The difference between me and a junkie is that my time-wasting is mediocre. I don't resort to oblivion to burn down the time between me and death, I just sit here on my computer playing card games for hours at a time, watching my soul's tenuous connection with this earthly dimension gradually expire.
I'm occupying my ravenous mind with meaningless dramas. It has a similar function to many other human activities, except I'm conscious of its utter futility. Sometimes, to entertain my mind, I create rules, weave superstitions into the game. I must win so many hands. I have to get to this score or...

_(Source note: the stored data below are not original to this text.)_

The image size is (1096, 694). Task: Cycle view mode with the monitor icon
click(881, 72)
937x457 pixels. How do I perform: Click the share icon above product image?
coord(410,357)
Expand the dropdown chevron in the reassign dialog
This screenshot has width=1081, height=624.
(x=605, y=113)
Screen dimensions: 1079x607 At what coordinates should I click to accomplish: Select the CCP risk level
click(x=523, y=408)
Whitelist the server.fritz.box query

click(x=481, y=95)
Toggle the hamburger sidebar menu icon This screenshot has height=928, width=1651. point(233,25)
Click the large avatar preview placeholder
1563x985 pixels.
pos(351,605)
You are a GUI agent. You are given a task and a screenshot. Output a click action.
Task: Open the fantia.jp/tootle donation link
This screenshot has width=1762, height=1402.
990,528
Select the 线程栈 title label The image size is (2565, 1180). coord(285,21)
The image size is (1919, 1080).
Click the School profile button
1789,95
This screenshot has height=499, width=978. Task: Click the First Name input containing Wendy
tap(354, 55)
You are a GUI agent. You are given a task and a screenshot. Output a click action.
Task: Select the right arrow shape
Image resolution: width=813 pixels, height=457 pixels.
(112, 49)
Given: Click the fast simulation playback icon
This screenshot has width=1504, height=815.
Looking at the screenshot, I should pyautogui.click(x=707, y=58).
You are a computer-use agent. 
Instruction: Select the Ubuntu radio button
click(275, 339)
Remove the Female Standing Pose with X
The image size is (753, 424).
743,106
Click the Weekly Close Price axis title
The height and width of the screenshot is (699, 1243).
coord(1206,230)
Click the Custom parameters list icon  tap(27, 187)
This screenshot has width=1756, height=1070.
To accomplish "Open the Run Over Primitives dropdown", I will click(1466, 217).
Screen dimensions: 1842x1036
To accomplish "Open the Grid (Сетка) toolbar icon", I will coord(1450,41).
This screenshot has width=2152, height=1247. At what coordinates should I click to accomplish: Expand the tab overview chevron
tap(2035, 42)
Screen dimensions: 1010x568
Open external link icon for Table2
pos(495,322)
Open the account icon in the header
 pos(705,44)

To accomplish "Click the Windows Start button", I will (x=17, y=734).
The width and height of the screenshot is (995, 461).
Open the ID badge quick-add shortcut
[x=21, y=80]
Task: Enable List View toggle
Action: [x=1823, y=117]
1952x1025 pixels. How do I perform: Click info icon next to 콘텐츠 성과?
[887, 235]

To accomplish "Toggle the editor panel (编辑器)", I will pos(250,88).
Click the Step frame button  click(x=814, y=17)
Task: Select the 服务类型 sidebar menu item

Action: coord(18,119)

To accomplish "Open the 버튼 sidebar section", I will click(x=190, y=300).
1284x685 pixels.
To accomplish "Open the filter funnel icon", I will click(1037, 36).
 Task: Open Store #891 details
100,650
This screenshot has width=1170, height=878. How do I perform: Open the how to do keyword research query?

And even though my opponents in the game are just pre-programmed into the software, I give them personalities, imbuing them with emotions and motives that can't possibly exist. I become obsessed with beating them, start to shout abuse if things don't go my way, punch the air when I best them, get embroiled in feuds that go on, way past the original game, spilling over into further games, that become sagas, mini-epics of confrontation. It's usually North or West in Hearts, but sometimes East. I just have to beat them. Sometimes I can't. I may be sanguine in defeat, or throw my toys out of the pram. Oh look, two hours just passed, zip, just like that. Two more hours killed. Two more hours where I didn't think creatively, didn't breathe consciously, didn't resolve anything or pay bills or go for a walk or sing or dance. Two hours where I just sat in front of my screen and lost myself in a meaningless battle with a computer program.
Einstein said insanity is doing the same thing over and over again, but expecting different results. I'm insane. We're all insane. Insane in the membrane.